_Task to carry out_.
Starting with the line that contains "Instruction: Click the 翠绿色" and stopping after the line that contains "The image size is (650, 460).", return each line below exactly as written, with no others.

_Data extract_.
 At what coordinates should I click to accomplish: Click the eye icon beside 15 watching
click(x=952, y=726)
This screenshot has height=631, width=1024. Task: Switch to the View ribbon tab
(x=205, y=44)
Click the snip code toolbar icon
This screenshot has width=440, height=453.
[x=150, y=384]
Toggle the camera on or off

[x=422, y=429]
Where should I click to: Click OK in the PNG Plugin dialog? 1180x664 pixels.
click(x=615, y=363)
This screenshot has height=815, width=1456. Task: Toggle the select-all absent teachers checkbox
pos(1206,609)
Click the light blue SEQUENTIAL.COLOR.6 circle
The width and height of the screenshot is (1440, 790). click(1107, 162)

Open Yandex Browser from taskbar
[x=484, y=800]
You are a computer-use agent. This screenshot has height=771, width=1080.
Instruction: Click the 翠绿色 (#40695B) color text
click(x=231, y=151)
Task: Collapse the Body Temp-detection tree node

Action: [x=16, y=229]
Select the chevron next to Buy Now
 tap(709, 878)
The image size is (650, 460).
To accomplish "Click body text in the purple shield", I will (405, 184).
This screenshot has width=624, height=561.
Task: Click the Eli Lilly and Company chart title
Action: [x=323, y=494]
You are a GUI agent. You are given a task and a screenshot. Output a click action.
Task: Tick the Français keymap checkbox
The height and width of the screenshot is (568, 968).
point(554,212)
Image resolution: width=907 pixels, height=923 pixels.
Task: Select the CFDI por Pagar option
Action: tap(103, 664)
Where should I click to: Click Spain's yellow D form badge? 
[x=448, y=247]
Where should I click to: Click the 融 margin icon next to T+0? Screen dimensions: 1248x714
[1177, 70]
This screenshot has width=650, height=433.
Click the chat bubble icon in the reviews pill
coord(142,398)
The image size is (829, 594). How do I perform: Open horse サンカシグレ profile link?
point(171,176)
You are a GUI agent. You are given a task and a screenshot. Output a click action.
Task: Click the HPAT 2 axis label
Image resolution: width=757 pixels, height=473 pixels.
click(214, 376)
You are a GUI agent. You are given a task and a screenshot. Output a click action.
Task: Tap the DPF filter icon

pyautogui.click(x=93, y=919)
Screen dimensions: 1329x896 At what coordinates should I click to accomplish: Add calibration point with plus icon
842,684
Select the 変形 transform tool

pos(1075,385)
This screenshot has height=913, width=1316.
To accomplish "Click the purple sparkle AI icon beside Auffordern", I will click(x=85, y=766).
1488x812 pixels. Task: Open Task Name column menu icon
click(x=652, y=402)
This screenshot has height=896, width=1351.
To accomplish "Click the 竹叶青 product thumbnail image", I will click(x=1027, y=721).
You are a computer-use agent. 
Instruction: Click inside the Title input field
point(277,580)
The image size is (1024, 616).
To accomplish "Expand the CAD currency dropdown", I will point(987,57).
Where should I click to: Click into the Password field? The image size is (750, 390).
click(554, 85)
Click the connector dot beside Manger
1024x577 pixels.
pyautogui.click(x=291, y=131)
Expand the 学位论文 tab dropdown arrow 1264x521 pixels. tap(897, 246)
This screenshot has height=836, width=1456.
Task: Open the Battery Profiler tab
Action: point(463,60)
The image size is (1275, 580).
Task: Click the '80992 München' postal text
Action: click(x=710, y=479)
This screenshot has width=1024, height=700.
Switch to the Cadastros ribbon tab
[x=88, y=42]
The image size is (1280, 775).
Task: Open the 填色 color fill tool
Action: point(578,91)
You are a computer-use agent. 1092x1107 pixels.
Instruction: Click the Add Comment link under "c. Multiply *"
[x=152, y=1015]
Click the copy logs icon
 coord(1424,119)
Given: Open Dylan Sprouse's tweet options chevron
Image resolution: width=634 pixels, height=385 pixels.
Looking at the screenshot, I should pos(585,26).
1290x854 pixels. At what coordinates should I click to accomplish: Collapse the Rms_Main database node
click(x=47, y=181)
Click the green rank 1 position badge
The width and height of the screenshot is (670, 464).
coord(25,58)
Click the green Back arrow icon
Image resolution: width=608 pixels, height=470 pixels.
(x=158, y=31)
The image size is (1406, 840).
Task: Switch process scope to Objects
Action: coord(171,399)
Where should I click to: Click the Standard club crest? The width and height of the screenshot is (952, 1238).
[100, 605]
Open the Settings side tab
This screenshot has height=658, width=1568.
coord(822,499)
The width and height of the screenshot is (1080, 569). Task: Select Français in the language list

_Task solution_.
Instruction: Click the 翠绿色 (#40695B) color text
click(x=231, y=151)
Task: Collapse the Body Temp-detection tree node

Action: [x=16, y=229]
Select the chevron next to Buy Now
 tap(709, 878)
The image size is (650, 460).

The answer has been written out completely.